Gold is now trading above $1540, the Japanese Yen is pushing closer to the 105.0 level against the US Dollar, while yields on the 10-year US Treasuries have dropped below 1.5 percent.
The “flee to safety” mantra is glaringly obvious in the market’s reaction to the sudden escalation in the US-China trade conflict over the weekend. US President Donald Trump has threatened even higher tariffs on Chinese goods between September and December, after China expressed intentions to impose extra tariffs on $75 billion worth of US goods during the same period.

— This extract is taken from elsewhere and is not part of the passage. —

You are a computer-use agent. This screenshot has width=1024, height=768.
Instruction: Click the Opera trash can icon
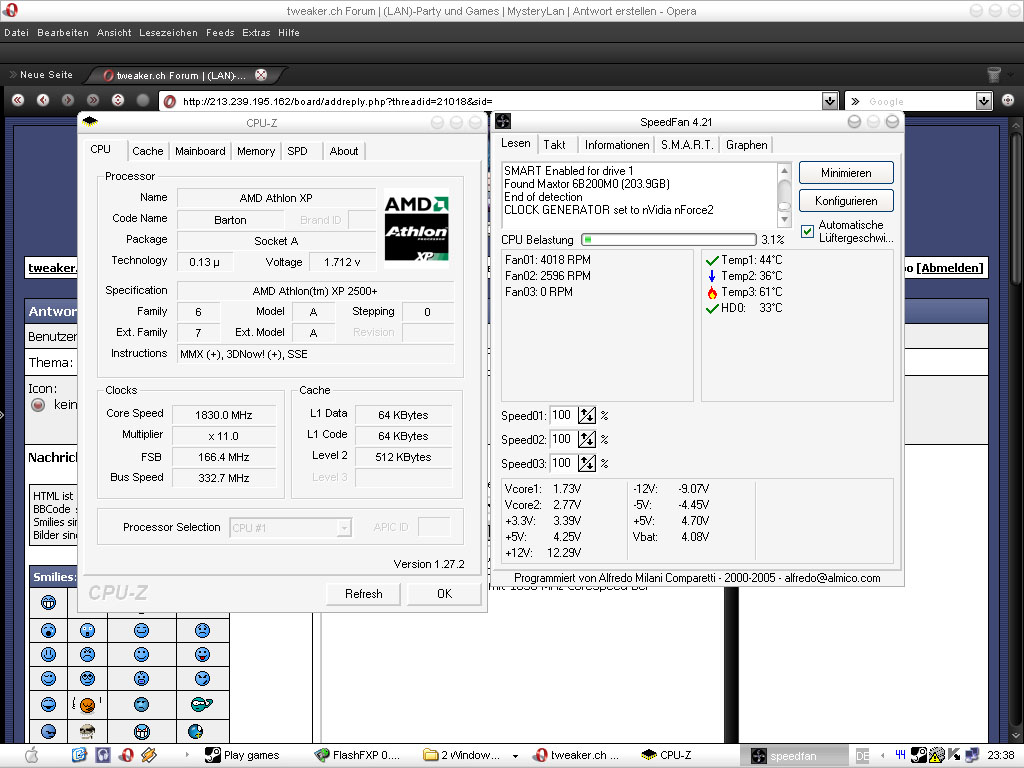[993, 75]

Escalating US-China tensions raises prospects of global recession, prompting more central bank intervention
Amid the selloff, market participants must be wondering where does the trade war end? Has the US-China conflict gone beyond the point of no return? As long as these key questions go unanswered, the greater uncertainties will only mean that risk aversion and heightened volatility become the new normal in the markets.

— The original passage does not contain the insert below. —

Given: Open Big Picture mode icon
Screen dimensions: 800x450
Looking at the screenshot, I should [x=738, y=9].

These tit-for-tat tariffs between the world’s two largest economies will only raise the likelihood of a global recession. Central bankers will have to be more open to easing monetary policy in order to stave off such prospects, with policymakers also expected to step in to stem the volatility in the markets.
Yuan to set tone for Asian currencies
Asian currencies are set to take their cues from the Yuan’s performance amidst these turbulent times. The Yuan has weakened to a new 11-year low, despite the People’s Bank of China setting the USDCNY daily reference rate at a fairly stable level of 7.057, indicating that Yuan stability remains a key objective.
Still, the PBOC is having to navigate a fine line between tolerating more Yuan weakness in order to offset economic headwinds, while ensuring it doesn’t cede too much ground to Yuan bears so as to trigger capital outflows. Overall, a resilient Yuan should shore up support for the currencies of regional economies that are highly dependent on China.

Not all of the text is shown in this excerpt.